Dertlerimiz basitleştikçe çözümleri zorlaşıyor. Dertlerimiz çok basit: Yoksulun mutfaktaki kazanı kaynamıyor çünkü kazanamıyor. Çözümü zor çünkü kazan hep çok kazananlar için kaynıyor.

Demek ki muhalefetin de kazanması için kazanın nasıl kaynayacağını şimdiden ispatlaması lazım. Macaristan bir nevi erken uyarı sistemi olarak günlerdir tartışılıyor. Orban kazandı ve Saraylılar sanki kendi liderleri kazanmış gibi zil çalıp oynadılar. AKP Genel Başkanı da muhalefete Macaristan seçimindeki altılı muhalefet örneğini vererek yüklendi.

Anketlere fazla bel bağlayan muhalefet partilerinin Macaristan örneğindeki benzerliklerden çıkaracakları ibretlik dersler var. Sadece güçlendirilmiş parlamenter sistem vaadi yoksulların kazanını kaynatmaya yetmiyor. Parlamento “güçlenince” yoksulun karnını doyuracak hangi kanunları çıkaracak?
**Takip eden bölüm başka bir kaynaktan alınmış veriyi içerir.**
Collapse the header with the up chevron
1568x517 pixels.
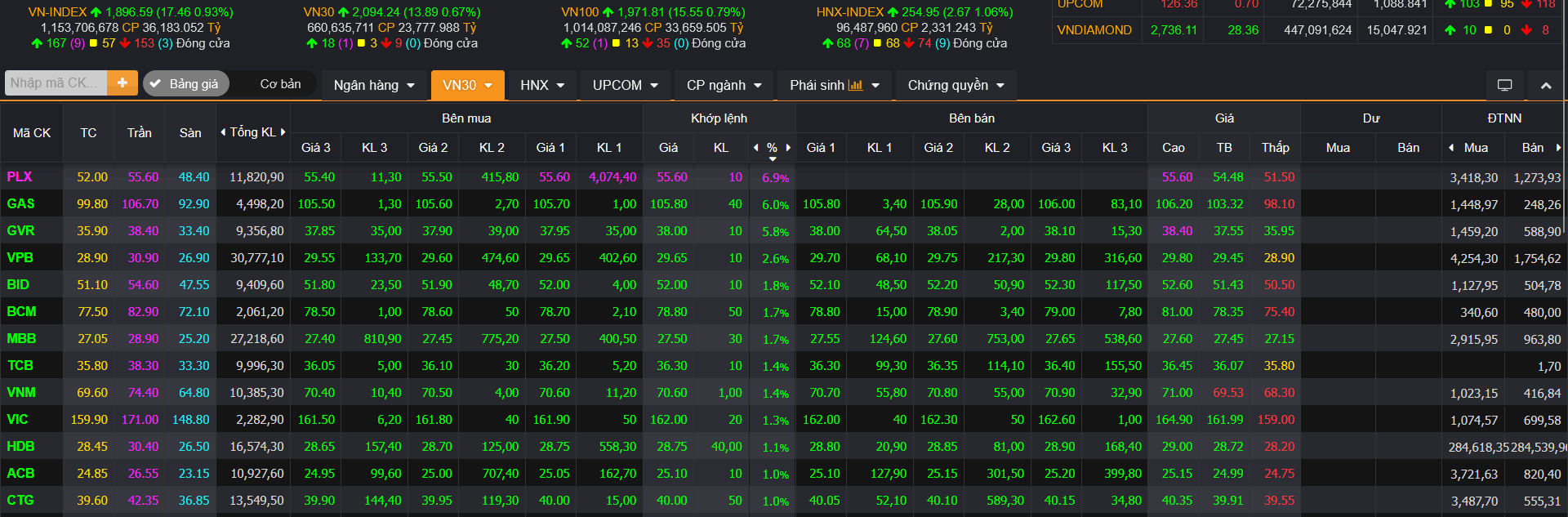click(1546, 85)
Gelir dağılımını iyileştirmek için neler yapacaklar? Bu konularda somut çareler sunmadıkça seçmen yine kararsız kalacak ve tıpkı Macaristan’daki gibi davranabilecek. Orada da yüzde 16 oranında kararsız seçmen varmış ve sonuçta gidip yine Orban’a oy vermişler işte.

***

Türkiye’de de şu sıralar “Kararsız Seçmenler Partisi” AKP ve CHP ardından üçüncü parti konumunda. Belli ki, kararsız seçmenler partisiyle koalisyon yapanlar kazanacak! Araştırmacılar bu seçmenleri ağırlıklı olarak iktidardan kopanların oluşturduğunu belirtiyor. Yani kim mutfak kazanının içine bir şeyler atılacağını ve ateşin sönmeyeceğini garanti ederse onlar da sandık içine atacakları oylara öyle karar verecekler.
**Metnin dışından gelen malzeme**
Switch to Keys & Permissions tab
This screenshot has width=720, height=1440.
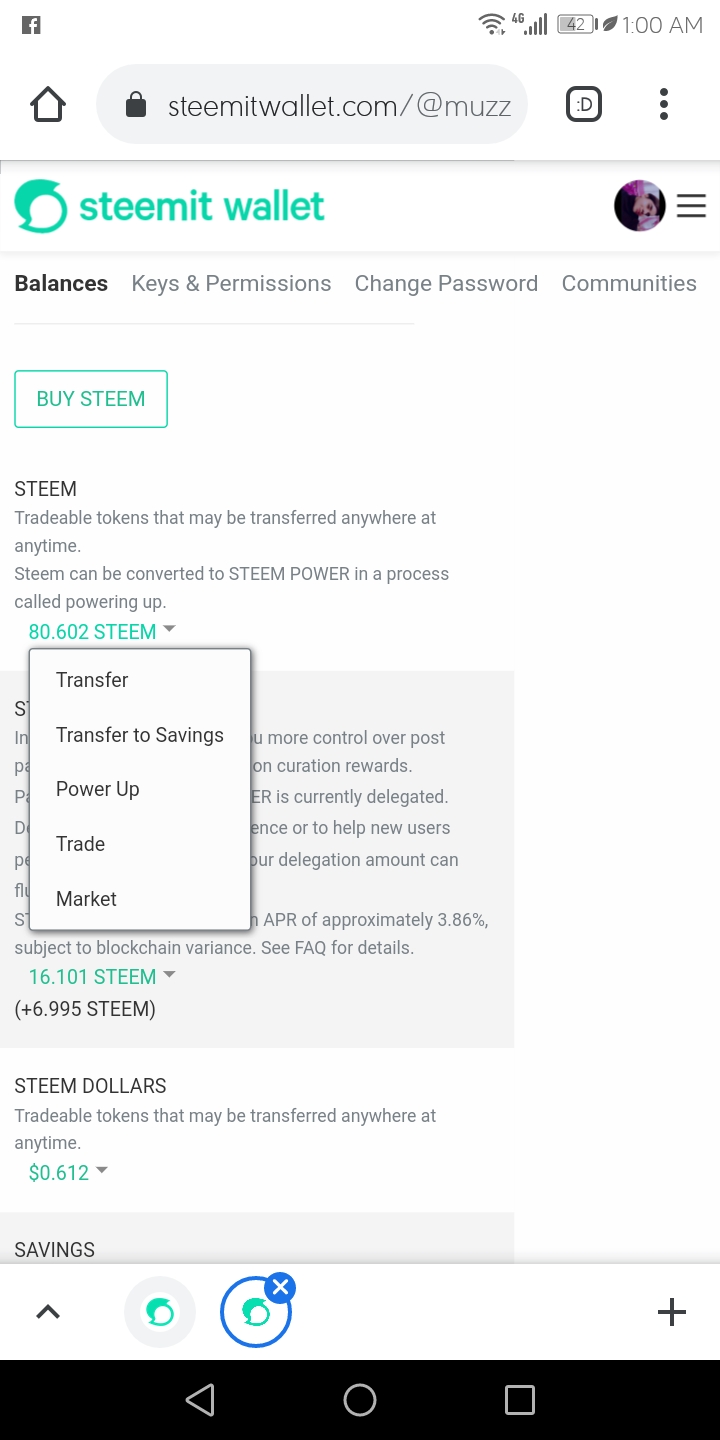click(x=231, y=283)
Ama altılı muhalefet ekonomik çöküşe karşı hâlâ inandırıcı bir program ortaya koyabilmiş değil, Babacan’a güvenip AKP’nin eski siyasetlerini tekrarlamakla yetiniyorlar.

Doğan Tılıç “Yoksullukla mücadele her şeyden önce ‘siyasal’ olmalı” diye yazdı ve uyardı: “Ancak, siyasal öznelerin bu mücadelede başarılı olabilmesi yoksullarla iç içe olmaktan, onları ‘gören’ değil onlarla ‘görüşen’ bir ilişkiden, bu ilişki içinde yoksulluğa pratik çözümler geliştirebilmekten ve yoksulları ‘dilenen nesneler’ olmaktan çıkarıp ‘talep eden siyasal özneler’e dönüştürebilmekten geçiyor.”
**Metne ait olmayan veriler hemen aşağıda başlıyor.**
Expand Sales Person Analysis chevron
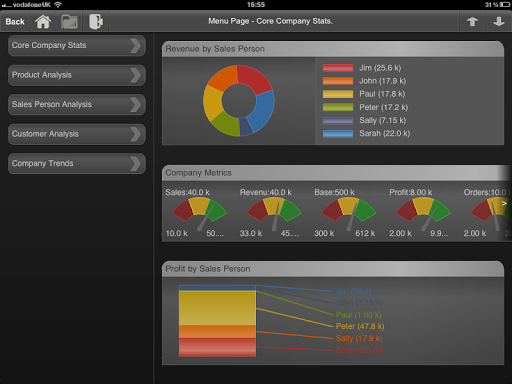 coord(136,105)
Tabii ki böylesi çabalar devrimci muhalif güçlerin yapması gerekenlerdir. Peki, düzen içi muhalefet “siyasal” bakımdan neler yapabilecek?

***

Anlaşılan o ki mesela CHP oy kaybederiz gibi saçma bir evhamla laiklik kelimesinden öcü gibi korkmaya siyasal bakımdan devam edecek. Ama hiç olmazsa, yoksulun kazanının kaynaması için “tüm temel gıda maddelerini vergi dışı tutacağız” diyemez mi? Hakkını arayan emekçilerin örgütlenmesinin ve grev hakkının önündeki tüm engelleri kaldıracağız, kıdem tazminatı gaspına son vereceğiz, sadaka değil mesela “yurttaşlık geliri” uygulamasıyla tüm yoksul yurttaşların artık açlık çekmeyeceği çareler bulacağız demek çok mu zor?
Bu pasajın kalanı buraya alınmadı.